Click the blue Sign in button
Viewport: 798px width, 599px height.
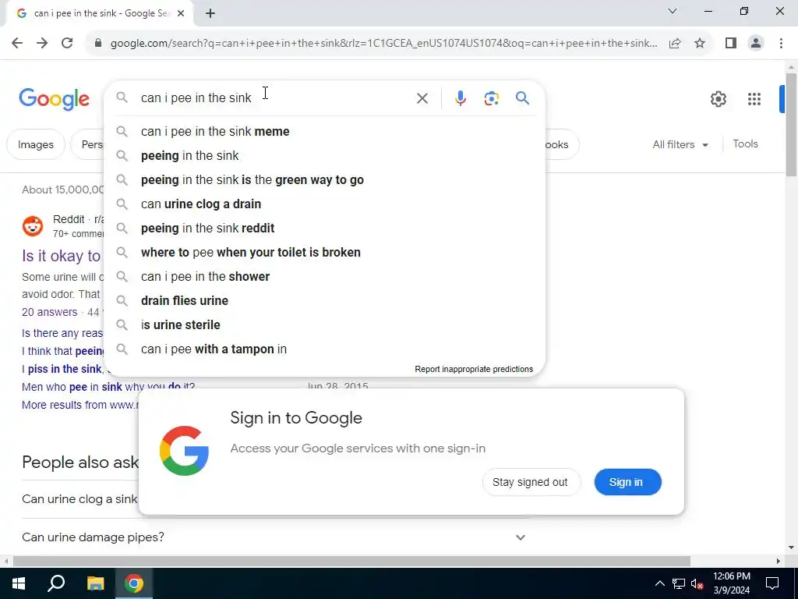click(627, 482)
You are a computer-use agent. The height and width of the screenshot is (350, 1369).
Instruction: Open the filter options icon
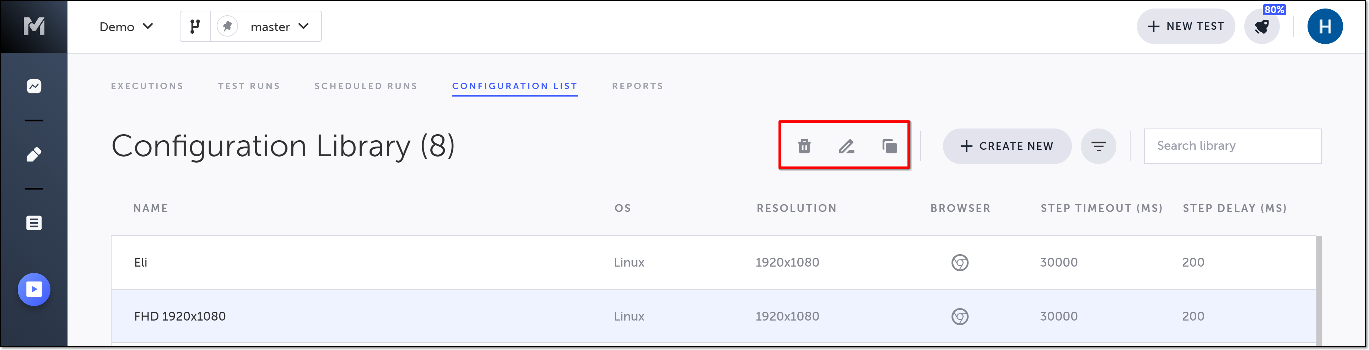pos(1098,146)
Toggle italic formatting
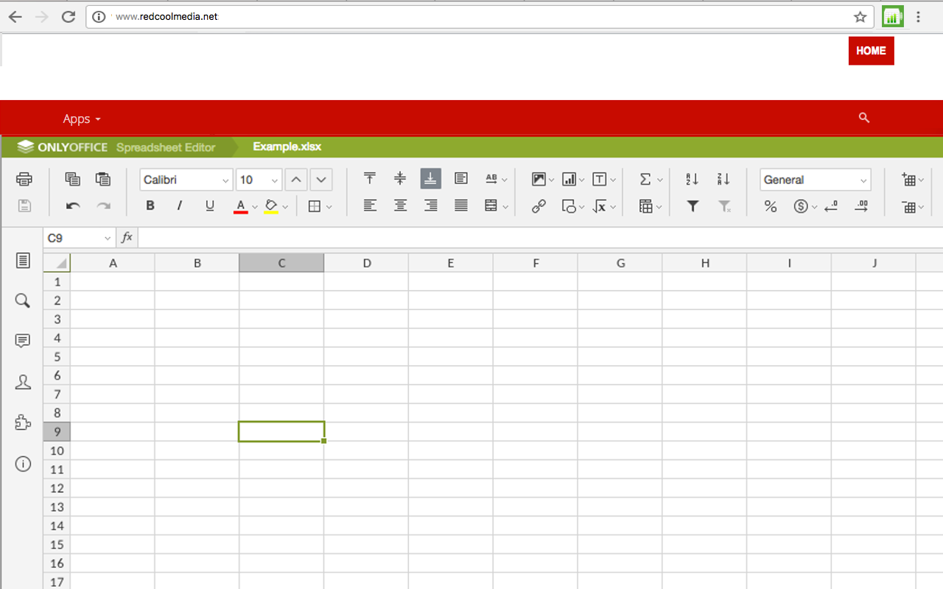The image size is (943, 589). [179, 206]
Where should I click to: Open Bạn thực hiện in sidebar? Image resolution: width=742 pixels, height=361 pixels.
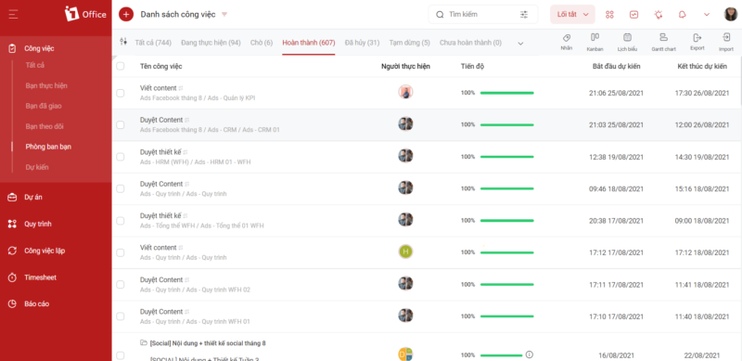pos(46,85)

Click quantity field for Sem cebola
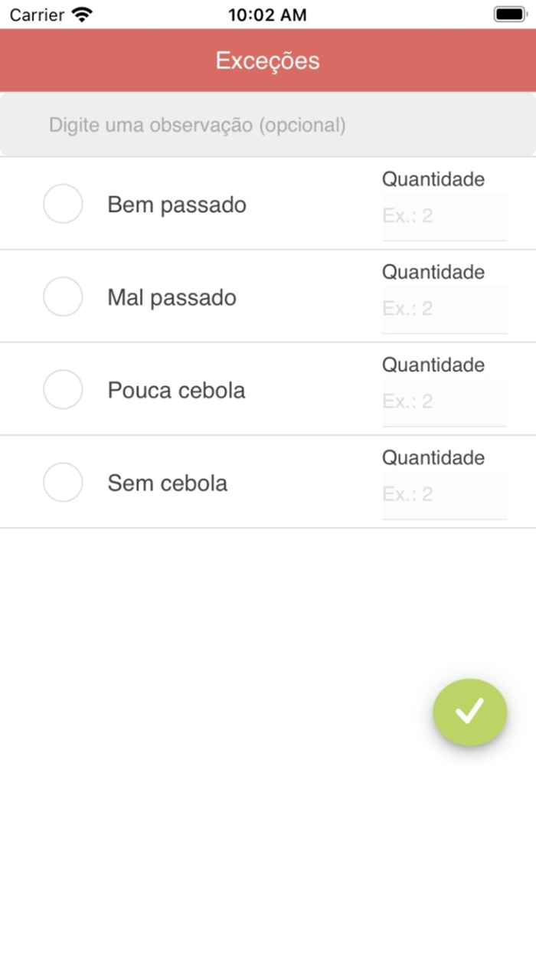tap(444, 495)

━━━━━━━━━━

Your assignment:
From the first line to the last, copy the records above exactly and drop any pictures.

Worked solution:
Click the blue Sign in button
Viewport: 798px width, 599px height.
click(627, 482)
You are a computer-use agent. The height and width of the screenshot is (350, 1369).
Instruction: Open the filter options icon
pos(1098,146)
Toggle italic formatting
The image size is (943, 589). [179, 206]
Where should I click to: Open Bạn thực hiện in sidebar? Image resolution: width=742 pixels, height=361 pixels.
pos(46,85)

Click quantity field for Sem cebola
tap(444, 495)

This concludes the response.